Europa sieht sich einer wachsenden Welle gezielter Provokationen und Cyberangriffe ausgesetzt, die nach Einschätzung der Europäischen Kommission Teil einer russischen Strategie zur Destabilisierung der EU sind.
Kommissionspräsidentin Ursula von der Leyen warnte in einer Rede vor dem Europäischen Parlament in Straßburg vor einer „hybriden Kriegsführung“, die darauf abzielt, Unsicherheit zu schüren und die europäische Einheit zu schwächen.
Angriffe jenseits der sichtbaren Front
Nach Angaben von von der Leyen reicht das russische Vorgehen weit über die militärische Aggression in der Ukraine hinaus. Neben der Verletzung des estnischen Luftraums seien in den vergangenen Wochen auch in Belgien, Polen, Rumänien, Dänemark und Deutschland russische Drohnen gesichtet worden. Diese Vorfälle stünden in einem größeren Zusammenhang koordinierter Cyberattacken und Sabotageakte, die europaweit registriert werden.
Die Kommissionspräsidentin bezeichnete diese Ereignisse als Teil eines „Musters zunehmender Bedrohungen“, das darauf abziele, Vertrauen zu erschüttern und die Handlungsfähigkeit europäischer Institutionen zu untergraben.
Gemeinsame Sicherheitsarchitektur gefordert
Als Reaktion auf die zunehmenden hybriden Bedrohungen drängt die Kommission auf eine engere sicherheitspolitische Zusammenarbeit zwischen den Mitgliedstaaten und der NATO. Bereits in der Vorwoche war in Kopenhagen ein Entwurf für einen gesamteuropäischen Sicherheitsplan vorgestellt worden. Dieser soll die militärische, digitale und infrastrukturelle Verteidigungsfähigkeit der EU bündeln.
In den kommenden Wochen will die Kommission die „Readiness Roadmap 2030“ präsentieren – ein Programm, das insbesondere den Schutz europäischer Lufträume, kritischer Infrastruktur und der Zivilbevölkerung in den Mittelpunkt stellt.

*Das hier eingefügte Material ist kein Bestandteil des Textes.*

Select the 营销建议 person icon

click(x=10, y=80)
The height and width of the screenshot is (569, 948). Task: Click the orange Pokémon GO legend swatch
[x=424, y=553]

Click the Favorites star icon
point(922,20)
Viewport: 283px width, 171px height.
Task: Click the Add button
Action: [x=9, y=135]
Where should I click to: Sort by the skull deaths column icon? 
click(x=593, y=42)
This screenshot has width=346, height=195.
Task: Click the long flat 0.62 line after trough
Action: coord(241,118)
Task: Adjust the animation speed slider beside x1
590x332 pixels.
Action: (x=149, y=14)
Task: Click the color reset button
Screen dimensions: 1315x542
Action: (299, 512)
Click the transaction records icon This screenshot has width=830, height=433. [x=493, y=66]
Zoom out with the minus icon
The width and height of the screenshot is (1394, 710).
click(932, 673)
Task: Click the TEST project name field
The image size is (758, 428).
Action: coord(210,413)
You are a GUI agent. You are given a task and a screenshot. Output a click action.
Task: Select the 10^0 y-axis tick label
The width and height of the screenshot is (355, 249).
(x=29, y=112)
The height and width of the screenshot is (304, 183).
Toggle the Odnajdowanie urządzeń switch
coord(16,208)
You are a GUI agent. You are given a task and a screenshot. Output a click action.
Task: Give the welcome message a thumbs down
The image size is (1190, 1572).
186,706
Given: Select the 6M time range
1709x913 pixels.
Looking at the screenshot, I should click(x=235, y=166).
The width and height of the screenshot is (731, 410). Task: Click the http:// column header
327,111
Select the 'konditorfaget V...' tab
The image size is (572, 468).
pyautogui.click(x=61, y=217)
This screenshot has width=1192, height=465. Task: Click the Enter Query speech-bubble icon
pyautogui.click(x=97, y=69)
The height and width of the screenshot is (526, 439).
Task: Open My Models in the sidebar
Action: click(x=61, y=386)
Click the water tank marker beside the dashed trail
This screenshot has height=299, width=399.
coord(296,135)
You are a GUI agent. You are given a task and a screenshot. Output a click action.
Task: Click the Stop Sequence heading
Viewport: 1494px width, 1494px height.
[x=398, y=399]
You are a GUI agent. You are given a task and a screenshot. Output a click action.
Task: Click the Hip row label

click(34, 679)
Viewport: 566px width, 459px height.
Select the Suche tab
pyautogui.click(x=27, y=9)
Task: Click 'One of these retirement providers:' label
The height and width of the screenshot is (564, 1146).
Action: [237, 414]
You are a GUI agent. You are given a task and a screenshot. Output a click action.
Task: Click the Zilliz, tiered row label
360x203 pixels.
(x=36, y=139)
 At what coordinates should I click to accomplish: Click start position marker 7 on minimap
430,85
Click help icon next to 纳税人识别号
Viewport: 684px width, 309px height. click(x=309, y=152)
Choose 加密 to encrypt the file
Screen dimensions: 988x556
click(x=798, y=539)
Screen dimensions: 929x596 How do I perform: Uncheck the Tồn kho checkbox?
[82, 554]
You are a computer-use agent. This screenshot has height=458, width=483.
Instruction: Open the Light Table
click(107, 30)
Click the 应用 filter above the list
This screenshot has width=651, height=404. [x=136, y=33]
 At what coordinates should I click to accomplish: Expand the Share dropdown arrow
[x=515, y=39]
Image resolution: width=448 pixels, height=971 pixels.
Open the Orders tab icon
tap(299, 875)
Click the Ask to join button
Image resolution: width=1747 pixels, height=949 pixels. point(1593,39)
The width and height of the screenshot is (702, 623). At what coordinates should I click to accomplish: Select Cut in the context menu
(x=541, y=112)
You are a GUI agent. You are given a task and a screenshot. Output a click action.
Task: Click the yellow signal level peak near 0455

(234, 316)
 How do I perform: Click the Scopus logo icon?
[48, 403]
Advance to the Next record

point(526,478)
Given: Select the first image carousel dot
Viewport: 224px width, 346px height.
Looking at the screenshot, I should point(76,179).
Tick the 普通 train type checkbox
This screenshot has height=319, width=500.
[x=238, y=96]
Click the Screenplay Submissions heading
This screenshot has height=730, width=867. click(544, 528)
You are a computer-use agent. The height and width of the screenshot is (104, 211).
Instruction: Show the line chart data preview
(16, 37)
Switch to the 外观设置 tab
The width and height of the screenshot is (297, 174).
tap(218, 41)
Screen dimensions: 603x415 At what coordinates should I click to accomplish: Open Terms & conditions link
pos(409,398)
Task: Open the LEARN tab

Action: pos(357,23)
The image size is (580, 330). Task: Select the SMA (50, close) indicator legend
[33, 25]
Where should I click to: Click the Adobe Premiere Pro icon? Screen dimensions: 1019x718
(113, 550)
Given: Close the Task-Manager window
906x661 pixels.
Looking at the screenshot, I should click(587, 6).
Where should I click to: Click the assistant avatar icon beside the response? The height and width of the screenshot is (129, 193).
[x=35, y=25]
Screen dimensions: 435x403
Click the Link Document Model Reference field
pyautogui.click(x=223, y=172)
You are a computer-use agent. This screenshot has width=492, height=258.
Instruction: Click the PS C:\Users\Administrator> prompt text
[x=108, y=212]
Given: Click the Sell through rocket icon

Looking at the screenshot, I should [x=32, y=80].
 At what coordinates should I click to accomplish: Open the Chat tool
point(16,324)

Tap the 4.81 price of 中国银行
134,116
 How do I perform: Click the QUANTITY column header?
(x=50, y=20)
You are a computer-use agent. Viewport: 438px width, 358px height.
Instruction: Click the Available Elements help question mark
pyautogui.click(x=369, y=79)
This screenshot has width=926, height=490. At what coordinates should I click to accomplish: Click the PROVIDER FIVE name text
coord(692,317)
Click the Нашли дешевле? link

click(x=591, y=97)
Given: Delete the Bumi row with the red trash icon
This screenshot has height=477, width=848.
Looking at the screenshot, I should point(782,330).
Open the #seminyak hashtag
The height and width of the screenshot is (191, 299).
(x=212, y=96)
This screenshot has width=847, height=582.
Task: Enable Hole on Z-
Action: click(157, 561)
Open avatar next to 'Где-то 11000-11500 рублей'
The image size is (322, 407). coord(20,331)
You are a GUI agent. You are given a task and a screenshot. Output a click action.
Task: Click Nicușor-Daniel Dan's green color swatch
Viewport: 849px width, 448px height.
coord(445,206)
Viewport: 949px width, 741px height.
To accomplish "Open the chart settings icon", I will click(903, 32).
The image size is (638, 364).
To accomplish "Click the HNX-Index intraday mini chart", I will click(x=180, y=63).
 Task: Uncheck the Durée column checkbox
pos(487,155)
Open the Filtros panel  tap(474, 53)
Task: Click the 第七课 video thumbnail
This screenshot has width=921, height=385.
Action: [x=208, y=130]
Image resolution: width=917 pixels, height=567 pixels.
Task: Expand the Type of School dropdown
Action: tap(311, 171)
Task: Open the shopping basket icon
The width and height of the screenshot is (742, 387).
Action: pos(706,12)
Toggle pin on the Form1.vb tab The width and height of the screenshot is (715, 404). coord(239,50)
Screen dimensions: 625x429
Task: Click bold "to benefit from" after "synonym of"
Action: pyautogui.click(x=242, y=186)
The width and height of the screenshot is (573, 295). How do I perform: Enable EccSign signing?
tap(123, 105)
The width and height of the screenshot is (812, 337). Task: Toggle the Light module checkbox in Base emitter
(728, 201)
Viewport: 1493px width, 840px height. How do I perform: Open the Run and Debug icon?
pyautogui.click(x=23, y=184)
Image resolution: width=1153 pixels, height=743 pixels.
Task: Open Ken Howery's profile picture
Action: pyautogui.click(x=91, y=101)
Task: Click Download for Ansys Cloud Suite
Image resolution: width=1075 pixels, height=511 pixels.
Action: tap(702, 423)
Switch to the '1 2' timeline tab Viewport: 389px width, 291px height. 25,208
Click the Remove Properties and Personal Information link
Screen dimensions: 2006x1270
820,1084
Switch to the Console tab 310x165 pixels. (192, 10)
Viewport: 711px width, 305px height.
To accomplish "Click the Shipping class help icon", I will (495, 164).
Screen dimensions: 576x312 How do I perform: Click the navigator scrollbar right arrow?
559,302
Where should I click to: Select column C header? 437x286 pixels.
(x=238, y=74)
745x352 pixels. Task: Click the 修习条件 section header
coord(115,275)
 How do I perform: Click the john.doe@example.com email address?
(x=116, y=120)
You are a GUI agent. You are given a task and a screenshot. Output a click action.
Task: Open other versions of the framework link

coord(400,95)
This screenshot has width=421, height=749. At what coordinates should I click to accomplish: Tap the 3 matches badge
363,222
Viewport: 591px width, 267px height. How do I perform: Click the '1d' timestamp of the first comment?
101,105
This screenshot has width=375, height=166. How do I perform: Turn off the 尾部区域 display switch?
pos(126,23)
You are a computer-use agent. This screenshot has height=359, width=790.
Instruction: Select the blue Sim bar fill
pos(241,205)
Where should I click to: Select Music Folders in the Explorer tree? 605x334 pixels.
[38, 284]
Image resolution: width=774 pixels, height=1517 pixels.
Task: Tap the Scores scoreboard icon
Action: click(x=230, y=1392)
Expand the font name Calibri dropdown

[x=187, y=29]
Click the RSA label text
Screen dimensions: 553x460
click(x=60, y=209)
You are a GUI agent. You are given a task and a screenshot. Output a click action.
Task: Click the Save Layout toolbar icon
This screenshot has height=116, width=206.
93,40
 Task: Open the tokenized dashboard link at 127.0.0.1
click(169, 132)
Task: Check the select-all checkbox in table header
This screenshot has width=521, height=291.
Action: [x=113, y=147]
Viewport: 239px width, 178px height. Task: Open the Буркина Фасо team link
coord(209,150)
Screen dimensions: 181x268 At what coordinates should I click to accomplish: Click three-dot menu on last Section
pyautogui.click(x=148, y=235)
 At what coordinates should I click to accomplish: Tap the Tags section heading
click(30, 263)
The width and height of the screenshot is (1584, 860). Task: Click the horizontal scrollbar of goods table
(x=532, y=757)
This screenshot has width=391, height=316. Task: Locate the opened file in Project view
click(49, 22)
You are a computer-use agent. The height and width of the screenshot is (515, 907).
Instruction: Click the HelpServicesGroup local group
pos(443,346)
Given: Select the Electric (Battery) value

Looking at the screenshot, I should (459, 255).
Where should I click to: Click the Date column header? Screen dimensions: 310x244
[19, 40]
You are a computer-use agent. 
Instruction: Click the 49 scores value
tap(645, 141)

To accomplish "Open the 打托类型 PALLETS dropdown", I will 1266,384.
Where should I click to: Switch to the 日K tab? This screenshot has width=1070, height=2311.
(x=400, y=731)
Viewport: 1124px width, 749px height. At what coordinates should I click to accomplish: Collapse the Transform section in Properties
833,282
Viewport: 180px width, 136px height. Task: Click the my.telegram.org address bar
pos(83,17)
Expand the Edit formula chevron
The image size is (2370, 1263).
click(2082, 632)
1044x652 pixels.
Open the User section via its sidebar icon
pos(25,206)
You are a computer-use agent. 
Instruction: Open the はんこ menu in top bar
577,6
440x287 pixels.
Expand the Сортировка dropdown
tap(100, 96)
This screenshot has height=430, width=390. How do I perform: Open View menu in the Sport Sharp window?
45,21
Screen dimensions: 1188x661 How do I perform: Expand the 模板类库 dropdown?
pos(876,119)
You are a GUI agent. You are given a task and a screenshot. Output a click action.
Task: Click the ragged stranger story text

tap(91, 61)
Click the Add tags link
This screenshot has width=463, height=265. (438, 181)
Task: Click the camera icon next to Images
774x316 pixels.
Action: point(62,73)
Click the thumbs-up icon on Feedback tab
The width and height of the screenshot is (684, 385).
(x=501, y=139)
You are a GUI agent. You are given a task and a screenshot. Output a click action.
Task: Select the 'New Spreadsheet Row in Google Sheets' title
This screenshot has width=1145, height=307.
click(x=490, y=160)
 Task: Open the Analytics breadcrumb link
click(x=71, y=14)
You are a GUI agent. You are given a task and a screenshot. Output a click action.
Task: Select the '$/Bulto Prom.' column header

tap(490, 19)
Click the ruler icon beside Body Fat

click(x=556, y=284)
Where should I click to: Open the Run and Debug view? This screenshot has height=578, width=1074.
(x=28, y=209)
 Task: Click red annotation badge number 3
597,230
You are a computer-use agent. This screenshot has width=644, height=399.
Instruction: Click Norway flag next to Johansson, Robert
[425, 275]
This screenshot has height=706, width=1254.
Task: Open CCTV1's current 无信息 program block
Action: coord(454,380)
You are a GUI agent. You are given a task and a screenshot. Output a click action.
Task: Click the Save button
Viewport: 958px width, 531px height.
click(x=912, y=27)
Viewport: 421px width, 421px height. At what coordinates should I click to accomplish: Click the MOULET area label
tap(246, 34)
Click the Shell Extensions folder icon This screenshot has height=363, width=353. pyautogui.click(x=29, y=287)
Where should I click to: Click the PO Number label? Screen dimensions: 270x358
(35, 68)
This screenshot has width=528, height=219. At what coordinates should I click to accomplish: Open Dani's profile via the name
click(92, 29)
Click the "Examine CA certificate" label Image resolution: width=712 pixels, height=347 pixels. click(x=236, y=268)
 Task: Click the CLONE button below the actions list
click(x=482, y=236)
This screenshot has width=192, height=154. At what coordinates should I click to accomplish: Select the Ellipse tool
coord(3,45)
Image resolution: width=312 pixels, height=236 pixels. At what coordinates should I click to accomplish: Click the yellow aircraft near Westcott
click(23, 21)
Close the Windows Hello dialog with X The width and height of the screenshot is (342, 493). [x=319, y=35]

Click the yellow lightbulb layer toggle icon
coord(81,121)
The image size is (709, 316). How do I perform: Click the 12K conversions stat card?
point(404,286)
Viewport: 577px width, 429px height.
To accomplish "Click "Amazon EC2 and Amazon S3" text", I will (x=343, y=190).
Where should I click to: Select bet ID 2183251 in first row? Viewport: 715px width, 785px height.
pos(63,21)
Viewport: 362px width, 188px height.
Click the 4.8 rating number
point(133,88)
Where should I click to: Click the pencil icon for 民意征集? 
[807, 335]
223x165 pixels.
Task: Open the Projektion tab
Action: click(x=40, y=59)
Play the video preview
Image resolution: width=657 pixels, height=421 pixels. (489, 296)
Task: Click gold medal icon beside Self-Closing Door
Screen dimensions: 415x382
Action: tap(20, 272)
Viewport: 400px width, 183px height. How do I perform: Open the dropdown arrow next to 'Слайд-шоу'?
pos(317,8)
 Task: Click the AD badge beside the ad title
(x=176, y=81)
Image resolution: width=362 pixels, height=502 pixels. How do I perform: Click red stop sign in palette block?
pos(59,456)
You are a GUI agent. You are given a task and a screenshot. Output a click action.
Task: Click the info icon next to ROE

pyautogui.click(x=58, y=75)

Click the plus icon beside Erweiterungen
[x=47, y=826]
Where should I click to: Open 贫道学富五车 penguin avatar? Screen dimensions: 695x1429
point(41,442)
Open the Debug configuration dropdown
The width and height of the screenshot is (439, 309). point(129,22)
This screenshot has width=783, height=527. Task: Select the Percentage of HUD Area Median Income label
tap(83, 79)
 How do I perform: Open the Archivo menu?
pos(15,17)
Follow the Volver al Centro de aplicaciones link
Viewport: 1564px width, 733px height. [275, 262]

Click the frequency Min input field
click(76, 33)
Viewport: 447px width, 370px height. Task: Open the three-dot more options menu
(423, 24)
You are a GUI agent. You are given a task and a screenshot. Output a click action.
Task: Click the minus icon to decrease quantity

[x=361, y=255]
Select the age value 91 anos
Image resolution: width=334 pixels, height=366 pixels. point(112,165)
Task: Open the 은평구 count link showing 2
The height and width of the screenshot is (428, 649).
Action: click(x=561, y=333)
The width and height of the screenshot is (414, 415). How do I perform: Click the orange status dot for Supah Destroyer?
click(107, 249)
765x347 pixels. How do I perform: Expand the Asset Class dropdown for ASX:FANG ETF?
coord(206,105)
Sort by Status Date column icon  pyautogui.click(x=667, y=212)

Neue Sicherheitslogik für ein neues Zeitalter
Von der Leyen betonte, dass die Auseinandersetzung mit Russlands hybrider Kriegsführung weit über klassische Verteidigungsfragen hinausgehe. Moderne Sicherheit bedeute heute auch, Software gegen Drohnenangriffe zu entwickeln, Ersatzteile für Energieinfrastruktur bereitzuhalten und schnelle Cyberabwehrteams aufzubauen. Ebenso wichtig seien Informationskampagnen, um Falschmeldungen und Desinformation entgegenzuwirken.
Dies erfordere, so die Kommissionspräsidentin, ein grundsätzlich neues Denken innerhalb der EU – weg von nationaler Einzelverantwortung hin zu gemeinsamer Handlungsfähigkeit. Europa müsse lernen, schneller, flexibler und entschlossener auf Bedrohungen zu reagieren.